(ACTION ITEM) Your response should consist of the lines below, printed exactly.

(DATA RECORDS)
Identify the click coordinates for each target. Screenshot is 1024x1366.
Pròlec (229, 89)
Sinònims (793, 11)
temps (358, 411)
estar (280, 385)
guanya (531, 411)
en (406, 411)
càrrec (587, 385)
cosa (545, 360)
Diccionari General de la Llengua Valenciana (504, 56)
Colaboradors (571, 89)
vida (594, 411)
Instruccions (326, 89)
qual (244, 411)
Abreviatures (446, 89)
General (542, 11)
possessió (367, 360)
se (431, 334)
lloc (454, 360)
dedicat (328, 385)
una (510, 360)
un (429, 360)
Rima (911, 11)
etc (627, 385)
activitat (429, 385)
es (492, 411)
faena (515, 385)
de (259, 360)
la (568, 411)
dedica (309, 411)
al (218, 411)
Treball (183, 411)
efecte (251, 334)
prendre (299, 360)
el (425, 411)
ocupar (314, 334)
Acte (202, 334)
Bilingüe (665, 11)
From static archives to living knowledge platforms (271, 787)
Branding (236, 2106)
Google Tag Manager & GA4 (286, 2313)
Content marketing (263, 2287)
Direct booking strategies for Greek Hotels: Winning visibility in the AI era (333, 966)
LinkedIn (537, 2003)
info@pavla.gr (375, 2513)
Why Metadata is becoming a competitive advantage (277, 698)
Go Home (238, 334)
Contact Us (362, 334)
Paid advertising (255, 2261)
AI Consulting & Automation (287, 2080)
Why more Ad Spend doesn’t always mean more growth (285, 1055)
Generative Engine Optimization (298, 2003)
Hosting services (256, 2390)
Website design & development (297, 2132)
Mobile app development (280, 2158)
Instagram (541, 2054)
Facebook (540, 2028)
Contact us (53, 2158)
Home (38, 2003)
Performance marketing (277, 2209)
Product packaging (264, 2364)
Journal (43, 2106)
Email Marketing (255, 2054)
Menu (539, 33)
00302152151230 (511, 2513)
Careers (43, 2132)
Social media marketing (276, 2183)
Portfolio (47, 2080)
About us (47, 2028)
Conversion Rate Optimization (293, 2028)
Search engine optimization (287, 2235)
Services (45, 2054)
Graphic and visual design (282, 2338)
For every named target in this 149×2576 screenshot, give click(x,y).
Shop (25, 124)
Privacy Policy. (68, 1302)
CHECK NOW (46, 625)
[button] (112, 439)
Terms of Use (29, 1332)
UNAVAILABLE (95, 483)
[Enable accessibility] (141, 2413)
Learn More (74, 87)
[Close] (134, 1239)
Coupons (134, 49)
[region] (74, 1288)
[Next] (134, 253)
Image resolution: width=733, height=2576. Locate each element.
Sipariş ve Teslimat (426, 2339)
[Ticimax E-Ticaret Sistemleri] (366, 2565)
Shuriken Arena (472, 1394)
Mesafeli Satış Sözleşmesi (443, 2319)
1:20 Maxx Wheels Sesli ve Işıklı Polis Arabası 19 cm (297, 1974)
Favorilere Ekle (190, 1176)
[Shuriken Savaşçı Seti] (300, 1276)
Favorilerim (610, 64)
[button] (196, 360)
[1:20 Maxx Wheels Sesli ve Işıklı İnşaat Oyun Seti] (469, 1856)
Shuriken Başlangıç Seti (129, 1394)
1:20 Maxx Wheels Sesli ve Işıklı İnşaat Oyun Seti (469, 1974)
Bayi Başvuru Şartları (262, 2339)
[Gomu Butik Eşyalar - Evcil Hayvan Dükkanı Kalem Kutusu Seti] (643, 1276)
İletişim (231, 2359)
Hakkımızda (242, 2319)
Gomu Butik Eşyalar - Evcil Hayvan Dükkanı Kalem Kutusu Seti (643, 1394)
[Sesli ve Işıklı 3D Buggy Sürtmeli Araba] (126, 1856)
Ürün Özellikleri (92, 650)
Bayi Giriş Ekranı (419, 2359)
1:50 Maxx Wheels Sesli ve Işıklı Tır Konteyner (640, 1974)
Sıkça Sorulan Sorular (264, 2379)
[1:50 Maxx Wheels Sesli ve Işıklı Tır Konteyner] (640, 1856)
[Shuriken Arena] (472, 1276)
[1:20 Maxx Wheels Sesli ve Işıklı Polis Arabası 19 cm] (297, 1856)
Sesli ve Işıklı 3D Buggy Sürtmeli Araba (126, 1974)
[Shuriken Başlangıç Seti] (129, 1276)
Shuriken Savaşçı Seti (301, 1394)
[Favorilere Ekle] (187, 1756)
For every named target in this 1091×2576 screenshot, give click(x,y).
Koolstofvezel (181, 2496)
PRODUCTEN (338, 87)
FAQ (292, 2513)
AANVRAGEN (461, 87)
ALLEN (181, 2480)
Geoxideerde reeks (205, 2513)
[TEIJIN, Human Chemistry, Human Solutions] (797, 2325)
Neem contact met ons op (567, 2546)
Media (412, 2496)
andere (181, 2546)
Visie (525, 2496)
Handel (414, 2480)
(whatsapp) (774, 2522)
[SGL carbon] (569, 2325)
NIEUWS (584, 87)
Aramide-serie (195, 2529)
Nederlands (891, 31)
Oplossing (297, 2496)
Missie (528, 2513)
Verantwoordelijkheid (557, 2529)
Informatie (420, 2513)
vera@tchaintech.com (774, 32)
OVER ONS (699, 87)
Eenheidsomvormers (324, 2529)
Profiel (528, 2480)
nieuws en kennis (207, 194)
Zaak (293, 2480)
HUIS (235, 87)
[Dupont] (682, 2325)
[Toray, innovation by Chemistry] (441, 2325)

(RESPONSE BOX)
Identify the click coordinates for each target. Screenshot is 1024x1366.
Pròlec (229, 89)
Sinònims (793, 11)
temps (358, 411)
estar (280, 385)
guanya (531, 411)
en (406, 411)
càrrec (587, 385)
cosa (545, 360)
Diccionari General de la Llengua Valenciana (504, 56)
Colaboradors (571, 89)
vida (594, 411)
Instruccions (326, 89)
qual (244, 411)
Abreviatures (446, 89)
General (542, 11)
possessió (367, 360)
se (431, 334)
lloc (454, 360)
dedicat (328, 385)
una (510, 360)
un (429, 360)
Rima (911, 11)
etc (627, 385)
activitat (429, 385)
es (492, 411)
faena (515, 385)
de (259, 360)
la (568, 411)
dedica (309, 411)
al (218, 411)
Treball (183, 411)
efecte (251, 334)
prendre (299, 360)
el (425, 411)
ocupar (314, 334)
Acte (202, 334)
Bilingüe (665, 11)
From static archives to living knowledge platforms (271, 787)
Branding (236, 2106)
Google Tag Manager & GA4 (286, 2313)
Content marketing (263, 2287)
Direct booking strategies for Greek Hotels: Winning visibility in the AI era (333, 966)
LinkedIn (537, 2003)
info@pavla.gr (375, 2513)
Why Metadata is becoming a competitive advantage (277, 698)
Go Home (238, 334)
Contact Us (362, 334)
Paid advertising (255, 2261)
AI Consulting & Automation (287, 2080)
Why more Ad Spend doesn’t always mean more growth (285, 1055)
Generative Engine Optimization (298, 2003)
Hosting services (256, 2390)
Website design & development (297, 2132)
Mobile app development (280, 2158)
Instagram (541, 2054)
Facebook (540, 2028)
Contact us (53, 2158)
Home (38, 2003)
Performance marketing (277, 2209)
Product packaging (264, 2364)
Journal (43, 2106)
Email Marketing (255, 2054)
Menu (539, 33)
00302152151230 (511, 2513)
Careers (43, 2132)
Social media marketing (276, 2183)
Portfolio (47, 2080)
About us (47, 2028)
Conversion Rate Optimization (293, 2028)
Search engine optimization (287, 2235)
Services (45, 2054)
Graphic and visual design (282, 2338)
For every named target in this 149×2576 screenshot, give click(x,y).
Shop (25, 124)
Privacy Policy. (68, 1302)
CHECK NOW (46, 625)
[button] (112, 439)
Terms of Use (29, 1332)
UNAVAILABLE (95, 483)
[Enable accessibility] (141, 2413)
Learn More (74, 87)
[Close] (134, 1239)
Coupons (134, 49)
[region] (74, 1288)
[Next] (134, 253)
Image resolution: width=733, height=2576. Locate each element.
Sipariş ve Teslimat (426, 2339)
[Ticimax E-Ticaret Sistemleri] (366, 2565)
Shuriken Arena (472, 1394)
Mesafeli Satış Sözleşmesi (443, 2319)
1:20 Maxx Wheels Sesli ve Işıklı Polis Arabası 19 cm (297, 1974)
Favorilere Ekle (190, 1176)
[Shuriken Savaşçı Seti] (300, 1276)
Favorilerim (610, 64)
[button] (196, 360)
[1:20 Maxx Wheels Sesli ve Işıklı İnşaat Oyun Seti] (469, 1856)
Shuriken Başlangıç Seti (129, 1394)
1:20 Maxx Wheels Sesli ve Işıklı İnşaat Oyun Seti (469, 1974)
Bayi Başvuru Şartları (262, 2339)
[Gomu Butik Eşyalar - Evcil Hayvan Dükkanı Kalem Kutusu Seti] (643, 1276)
İletişim (231, 2359)
Hakkımızda (242, 2319)
Gomu Butik Eşyalar - Evcil Hayvan Dükkanı Kalem Kutusu Seti (643, 1394)
[Sesli ve Işıklı 3D Buggy Sürtmeli Araba] (126, 1856)
Ürün Özellikleri (92, 650)
Bayi Giriş Ekranı (419, 2359)
1:50 Maxx Wheels Sesli ve Işıklı Tır Konteyner (640, 1974)
Sıkça Sorulan Sorular (264, 2379)
[1:50 Maxx Wheels Sesli ve Işıklı Tır Konteyner] (640, 1856)
[Shuriken Arena] (472, 1276)
[1:20 Maxx Wheels Sesli ve Işıklı Polis Arabası 19 cm] (297, 1856)
Sesli ve Işıklı 3D Buggy Sürtmeli Araba (126, 1974)
[Shuriken Başlangıç Seti] (129, 1276)
Shuriken Savaşçı Seti (301, 1394)
[Favorilere Ekle] (187, 1756)
For every named target in this 1091×2576 screenshot, give click(x,y).
Koolstofvezel (181, 2496)
PRODUCTEN (338, 87)
FAQ (292, 2513)
AANVRAGEN (461, 87)
ALLEN (181, 2480)
Geoxideerde reeks (205, 2513)
[TEIJIN, Human Chemistry, Human Solutions] (797, 2325)
Neem contact met ons op (567, 2546)
Media (412, 2496)
andere (181, 2546)
Visie (525, 2496)
Handel (414, 2480)
(whatsapp) (774, 2522)
[SGL carbon] (569, 2325)
NIEUWS (584, 87)
Aramide-serie (195, 2529)
Nederlands (891, 31)
Oplossing (297, 2496)
Missie (528, 2513)
Verantwoordelijkheid (557, 2529)
Informatie (420, 2513)
vera@tchaintech.com (774, 32)
OVER ONS (699, 87)
Eenheidsomvormers (324, 2529)
Profiel (528, 2480)
nieuws en kennis (207, 194)
Zaak (293, 2480)
HUIS (235, 87)
[Dupont] (682, 2325)
[Toray, innovation by Chemistry] (441, 2325)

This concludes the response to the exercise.